Table 5. Quantum resource estimates for Grover’s algorithm to attack AES-k, where \(k\in \{128, 192, 256\}\).

4 Conclusion

When realizing AES, only SubBytes involves T-gates. Moreover, SubBytes is called a minimum of 296 times as in AES-128 and up to 420 times in AES-256. As shown above, for all three standardized key lengths, this results in quantum circuits of quite moderate complexity. So it seems prudent to move away from 128-bit keys when expecting the availability of at least a moderate size quantum computer.

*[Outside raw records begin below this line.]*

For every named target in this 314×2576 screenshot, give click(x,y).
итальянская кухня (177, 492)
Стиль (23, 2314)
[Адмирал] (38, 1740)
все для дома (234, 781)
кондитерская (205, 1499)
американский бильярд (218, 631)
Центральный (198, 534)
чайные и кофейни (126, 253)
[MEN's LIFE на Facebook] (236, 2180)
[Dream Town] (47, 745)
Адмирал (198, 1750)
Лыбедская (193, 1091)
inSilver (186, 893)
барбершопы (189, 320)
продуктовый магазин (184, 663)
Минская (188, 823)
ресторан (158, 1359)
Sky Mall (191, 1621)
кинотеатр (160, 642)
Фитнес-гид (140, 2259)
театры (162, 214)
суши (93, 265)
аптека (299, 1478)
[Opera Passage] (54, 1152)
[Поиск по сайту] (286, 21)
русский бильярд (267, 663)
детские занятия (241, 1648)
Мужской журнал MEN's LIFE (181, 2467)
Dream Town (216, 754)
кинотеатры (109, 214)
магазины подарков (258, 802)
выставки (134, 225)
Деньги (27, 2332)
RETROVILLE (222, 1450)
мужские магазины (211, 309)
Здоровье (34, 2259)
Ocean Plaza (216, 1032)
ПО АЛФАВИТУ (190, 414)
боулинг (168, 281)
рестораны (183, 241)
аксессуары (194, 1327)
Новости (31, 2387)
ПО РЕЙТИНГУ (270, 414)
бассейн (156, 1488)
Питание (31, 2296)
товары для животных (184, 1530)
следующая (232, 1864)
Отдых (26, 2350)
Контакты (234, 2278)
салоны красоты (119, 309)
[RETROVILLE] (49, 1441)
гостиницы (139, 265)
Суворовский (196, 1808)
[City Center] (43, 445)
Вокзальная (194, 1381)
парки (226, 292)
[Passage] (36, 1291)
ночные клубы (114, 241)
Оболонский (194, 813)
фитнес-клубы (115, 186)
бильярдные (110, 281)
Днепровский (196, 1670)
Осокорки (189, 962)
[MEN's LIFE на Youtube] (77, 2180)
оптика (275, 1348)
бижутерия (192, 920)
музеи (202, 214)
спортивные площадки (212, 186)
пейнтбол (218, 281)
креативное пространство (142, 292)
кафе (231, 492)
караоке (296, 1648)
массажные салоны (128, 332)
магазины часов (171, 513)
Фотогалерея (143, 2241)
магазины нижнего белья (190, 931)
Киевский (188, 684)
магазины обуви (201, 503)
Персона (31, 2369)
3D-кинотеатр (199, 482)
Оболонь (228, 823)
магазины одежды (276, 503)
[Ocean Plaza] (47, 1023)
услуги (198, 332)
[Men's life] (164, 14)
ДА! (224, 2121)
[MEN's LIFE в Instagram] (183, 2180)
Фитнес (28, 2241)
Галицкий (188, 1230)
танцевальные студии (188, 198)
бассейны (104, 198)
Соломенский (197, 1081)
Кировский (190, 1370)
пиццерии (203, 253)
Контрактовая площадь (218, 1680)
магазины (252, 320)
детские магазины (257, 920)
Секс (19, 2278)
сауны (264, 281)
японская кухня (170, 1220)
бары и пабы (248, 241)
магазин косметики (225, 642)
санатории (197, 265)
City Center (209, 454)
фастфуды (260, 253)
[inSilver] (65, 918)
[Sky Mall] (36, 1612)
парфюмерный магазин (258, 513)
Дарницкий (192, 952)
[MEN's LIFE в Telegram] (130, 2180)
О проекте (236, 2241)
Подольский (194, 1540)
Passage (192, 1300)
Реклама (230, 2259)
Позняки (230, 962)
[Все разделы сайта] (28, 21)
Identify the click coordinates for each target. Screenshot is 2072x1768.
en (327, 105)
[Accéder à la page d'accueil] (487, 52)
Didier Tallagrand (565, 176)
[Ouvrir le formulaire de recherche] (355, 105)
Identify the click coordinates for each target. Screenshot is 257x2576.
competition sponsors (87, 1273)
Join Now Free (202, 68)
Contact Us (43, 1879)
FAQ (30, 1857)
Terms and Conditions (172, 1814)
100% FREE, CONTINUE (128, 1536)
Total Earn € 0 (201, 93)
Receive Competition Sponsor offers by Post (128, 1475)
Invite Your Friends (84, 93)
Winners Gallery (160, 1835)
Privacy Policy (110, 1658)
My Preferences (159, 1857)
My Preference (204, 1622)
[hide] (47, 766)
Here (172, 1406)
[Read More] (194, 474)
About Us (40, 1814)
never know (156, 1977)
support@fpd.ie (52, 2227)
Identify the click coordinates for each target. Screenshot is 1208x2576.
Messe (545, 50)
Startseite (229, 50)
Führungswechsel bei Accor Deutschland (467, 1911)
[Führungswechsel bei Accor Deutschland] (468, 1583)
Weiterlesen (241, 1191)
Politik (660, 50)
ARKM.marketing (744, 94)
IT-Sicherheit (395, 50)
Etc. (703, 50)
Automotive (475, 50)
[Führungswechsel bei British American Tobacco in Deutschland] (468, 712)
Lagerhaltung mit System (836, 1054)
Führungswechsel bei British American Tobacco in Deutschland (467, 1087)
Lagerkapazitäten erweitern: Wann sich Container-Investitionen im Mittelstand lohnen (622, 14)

As mentioned in the context of the discussion about Grover’s algorithm in the presence of an unknown number of solutions, the implementation of the algorithms in [10] for quantum counting, [9] for general amplitude amplifications, and [30] for fixed-point quantum search might lead to space-time tradeoff implementations of the function f. This might in particular be beneficial for the circuit mentioned in [30] as this does not incur a space overhead and can deal with an unknown number of solutions, provided an upper bound on the number of solutions is known a priori. We leave the question of providing quantum resource estimations for attacking AES and other block ciphers by means of such fixed-point versions of Grover’s algorithm for future work. Also an interesting area of future research is the resource cost estimation of recently proposed quantum linear and differential cryptanalysis [17].